De son côté, dans un article du 23 janvier 1991 paru dans Minute-La France, François Brigneau écrivait : « Israël a voulu cette guerre. Les armes sales sont celles qui sont dirigées contre l’Etat sioniste. Les siennes sont toujours propres. Ce sont celles de Dieu. C’est un postulat. » Jean Madiran, quant à lui, notait dans un opuscule L’Adieu à Israël publié en 1992 : « Nous avions une haute estime pour les vertus de ces soldats et de ces laboureurs. Mais Tsahal, si pointilleux sur le respect qu’il exige, est fort avare sur celui qu’il consent ». Et de conclure, dans un clin d’œil à Brasillach : « Nous avons couché avec Israël, mais c’était un rêve et le souvenir nous est resté amer. »

Est-ce pour toutes ces raisons que certains parlent d’un antisémitisme d’atmosphère ? Mais est-ce l’extrême droite ou la « terre de lait et de miel », dont le « droit de vivre » (titre du journal officiel de la LICA, actuelle LICRA) est devenu un droit de dominer sans partage, qui a changé ?

François MONESTIER

(3 commentaires)

  1. Françoise Monestier reste et demeure sur les plus hautes marches du journalisme. Talentueuse et travailleuse, sa rigueur et son honnêteté sont un exemple. Le jour où une école de journaliste en fera un professeur de premier plan, on aura peut-être des disciples à sa hauteur.

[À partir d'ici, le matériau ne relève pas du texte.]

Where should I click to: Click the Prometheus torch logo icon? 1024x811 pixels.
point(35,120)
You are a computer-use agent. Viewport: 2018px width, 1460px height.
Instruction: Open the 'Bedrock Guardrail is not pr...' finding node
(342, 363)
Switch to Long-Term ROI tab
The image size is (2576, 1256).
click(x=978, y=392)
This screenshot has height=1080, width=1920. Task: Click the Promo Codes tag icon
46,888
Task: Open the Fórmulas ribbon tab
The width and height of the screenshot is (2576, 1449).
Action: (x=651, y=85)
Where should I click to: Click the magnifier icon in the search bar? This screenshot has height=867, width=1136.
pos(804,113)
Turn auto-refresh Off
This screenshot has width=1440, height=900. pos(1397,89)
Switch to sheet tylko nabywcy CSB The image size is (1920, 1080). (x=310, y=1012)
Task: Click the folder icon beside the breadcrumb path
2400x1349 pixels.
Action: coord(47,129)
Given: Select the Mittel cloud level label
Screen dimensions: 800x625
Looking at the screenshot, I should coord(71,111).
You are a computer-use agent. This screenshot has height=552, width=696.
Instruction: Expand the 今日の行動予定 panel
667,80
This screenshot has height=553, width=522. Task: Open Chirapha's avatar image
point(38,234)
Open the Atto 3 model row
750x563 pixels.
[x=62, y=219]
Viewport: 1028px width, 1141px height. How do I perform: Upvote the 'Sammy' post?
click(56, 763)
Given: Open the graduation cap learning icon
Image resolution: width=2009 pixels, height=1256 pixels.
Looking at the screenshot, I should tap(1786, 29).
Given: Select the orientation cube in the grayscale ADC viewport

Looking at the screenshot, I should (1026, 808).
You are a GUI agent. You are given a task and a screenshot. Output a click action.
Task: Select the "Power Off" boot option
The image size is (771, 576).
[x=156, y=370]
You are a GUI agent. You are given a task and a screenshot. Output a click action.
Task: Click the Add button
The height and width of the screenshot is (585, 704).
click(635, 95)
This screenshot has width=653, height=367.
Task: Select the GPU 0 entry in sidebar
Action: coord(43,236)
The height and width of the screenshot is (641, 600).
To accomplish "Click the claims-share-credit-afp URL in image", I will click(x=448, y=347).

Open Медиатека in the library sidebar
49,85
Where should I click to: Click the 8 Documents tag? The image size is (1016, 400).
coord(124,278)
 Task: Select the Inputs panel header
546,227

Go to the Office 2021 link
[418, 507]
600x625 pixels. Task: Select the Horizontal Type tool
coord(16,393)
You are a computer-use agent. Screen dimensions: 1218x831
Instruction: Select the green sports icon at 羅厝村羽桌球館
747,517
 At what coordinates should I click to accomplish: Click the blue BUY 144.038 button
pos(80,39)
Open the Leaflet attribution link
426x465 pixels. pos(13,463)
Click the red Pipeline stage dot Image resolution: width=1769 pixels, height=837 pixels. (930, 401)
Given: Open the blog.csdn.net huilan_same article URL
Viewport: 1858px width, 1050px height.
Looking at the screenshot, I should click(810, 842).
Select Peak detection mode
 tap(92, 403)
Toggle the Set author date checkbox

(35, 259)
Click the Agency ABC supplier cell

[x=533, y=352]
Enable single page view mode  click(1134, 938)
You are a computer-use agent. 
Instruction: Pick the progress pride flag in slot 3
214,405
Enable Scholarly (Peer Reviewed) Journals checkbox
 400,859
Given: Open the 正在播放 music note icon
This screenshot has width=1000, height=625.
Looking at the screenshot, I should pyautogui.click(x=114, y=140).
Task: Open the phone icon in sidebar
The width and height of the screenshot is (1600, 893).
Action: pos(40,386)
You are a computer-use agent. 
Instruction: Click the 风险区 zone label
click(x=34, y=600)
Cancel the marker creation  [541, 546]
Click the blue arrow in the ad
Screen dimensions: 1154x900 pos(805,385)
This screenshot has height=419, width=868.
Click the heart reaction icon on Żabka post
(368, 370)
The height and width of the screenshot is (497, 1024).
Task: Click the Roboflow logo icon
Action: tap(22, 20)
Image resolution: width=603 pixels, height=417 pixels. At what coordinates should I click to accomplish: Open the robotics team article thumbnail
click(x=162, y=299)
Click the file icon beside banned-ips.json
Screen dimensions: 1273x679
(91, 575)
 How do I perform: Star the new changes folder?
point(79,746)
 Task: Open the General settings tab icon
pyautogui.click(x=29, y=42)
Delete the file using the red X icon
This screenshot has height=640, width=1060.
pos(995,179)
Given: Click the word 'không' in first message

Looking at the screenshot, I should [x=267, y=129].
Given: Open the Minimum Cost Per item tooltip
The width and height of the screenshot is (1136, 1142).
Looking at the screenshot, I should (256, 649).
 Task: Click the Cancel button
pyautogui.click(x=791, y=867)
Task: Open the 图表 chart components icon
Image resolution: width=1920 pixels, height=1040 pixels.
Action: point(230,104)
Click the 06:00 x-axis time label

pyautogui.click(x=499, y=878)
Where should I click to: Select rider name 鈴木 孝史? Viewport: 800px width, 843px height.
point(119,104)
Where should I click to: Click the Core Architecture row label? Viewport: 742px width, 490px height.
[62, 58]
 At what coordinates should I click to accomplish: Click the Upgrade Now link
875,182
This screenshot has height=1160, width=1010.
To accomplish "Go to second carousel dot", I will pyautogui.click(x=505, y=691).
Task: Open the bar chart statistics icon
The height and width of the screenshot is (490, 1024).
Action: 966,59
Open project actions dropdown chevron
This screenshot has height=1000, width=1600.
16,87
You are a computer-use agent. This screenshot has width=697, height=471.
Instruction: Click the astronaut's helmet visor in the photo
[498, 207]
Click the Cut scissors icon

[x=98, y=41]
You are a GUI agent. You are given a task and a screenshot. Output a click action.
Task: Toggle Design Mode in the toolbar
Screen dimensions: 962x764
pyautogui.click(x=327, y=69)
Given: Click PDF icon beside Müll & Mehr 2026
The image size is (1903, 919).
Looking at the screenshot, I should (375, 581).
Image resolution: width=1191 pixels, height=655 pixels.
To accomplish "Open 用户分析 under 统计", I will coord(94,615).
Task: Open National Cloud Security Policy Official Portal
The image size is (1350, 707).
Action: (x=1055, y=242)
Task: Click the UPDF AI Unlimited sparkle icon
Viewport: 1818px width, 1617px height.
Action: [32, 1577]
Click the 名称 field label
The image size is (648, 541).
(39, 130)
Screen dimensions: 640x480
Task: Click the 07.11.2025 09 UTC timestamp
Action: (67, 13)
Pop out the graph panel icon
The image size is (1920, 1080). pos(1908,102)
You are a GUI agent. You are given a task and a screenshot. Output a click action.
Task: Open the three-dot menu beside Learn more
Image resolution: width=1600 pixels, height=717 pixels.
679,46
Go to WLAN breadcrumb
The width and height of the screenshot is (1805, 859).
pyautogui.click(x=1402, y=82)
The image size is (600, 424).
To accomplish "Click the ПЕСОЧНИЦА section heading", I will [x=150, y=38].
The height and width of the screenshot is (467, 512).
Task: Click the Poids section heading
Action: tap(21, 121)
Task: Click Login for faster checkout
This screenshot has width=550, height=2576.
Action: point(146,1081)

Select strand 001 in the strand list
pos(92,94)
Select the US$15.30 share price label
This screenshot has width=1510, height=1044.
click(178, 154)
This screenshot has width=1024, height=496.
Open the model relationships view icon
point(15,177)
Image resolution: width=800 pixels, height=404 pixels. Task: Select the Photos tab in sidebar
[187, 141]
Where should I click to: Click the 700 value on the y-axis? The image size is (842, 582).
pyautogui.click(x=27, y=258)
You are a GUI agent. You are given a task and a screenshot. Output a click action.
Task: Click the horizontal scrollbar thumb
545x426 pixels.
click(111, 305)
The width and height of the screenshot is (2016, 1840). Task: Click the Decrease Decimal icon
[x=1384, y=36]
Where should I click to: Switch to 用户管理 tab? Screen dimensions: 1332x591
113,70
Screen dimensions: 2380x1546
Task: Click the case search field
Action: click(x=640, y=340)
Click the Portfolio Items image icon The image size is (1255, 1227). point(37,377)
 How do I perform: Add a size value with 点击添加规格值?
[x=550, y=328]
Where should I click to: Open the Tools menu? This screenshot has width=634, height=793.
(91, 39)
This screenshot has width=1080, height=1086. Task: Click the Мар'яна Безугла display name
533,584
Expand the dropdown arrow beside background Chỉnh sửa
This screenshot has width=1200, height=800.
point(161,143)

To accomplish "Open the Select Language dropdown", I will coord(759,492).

Des années de lecture de Monestier, vous en apprennent plus que tous les discours lénifiants des “spécialistes” en cour et trop souvent autoproclamés… Il est vrai que ceux-là “pensent bien !” Ca vaut bien l’intelligence…

  2. Au-delà des flambées de violence et de leur cortège d’horreurs , il faut essayer d’analyser la situation avec le plus de lucidité possible .
    On peut , et c’est mon cas, considérer que la création de l’état d’Israël n’a fait qu’ajouter des complications à l’Orient “compliqué”.
    Mais aujourd’hui quelles sont les options :
    – Le statu quo, “ni paix ni guerre” et surtout pas d’état palestinien, souhaité par Netanyahu et nombre de ses prédécesseurs, tel Sharon et auquel s’étaient ralliés les grandes puissances et aussi certains états arabes .
    Les évènements actuels nous démontrent l’impasse dans laquelle nous conduit cette fausse solution.
    – La destruction de l’état d’Israël à la suite d’une attaque massive de missiles déclenchée par le Hezbollah avec l’aide de l’Iran ? Nul doute que si l’existence même d’Israël était véritablement menacée, son gouvernement n’hésiterait pas à utiliser l’arme nucléaire avec les conséquences que l’on devine sur l’ensemble de la région.
    – Ne subsiste que la solution des deux états qui suppose un renouvellement des dirigeants israéliens et palestiniens et qui ne sera probablement pas possible avant bon nombre d’années . Le sang va donc , probablement, encore beaucoup couler.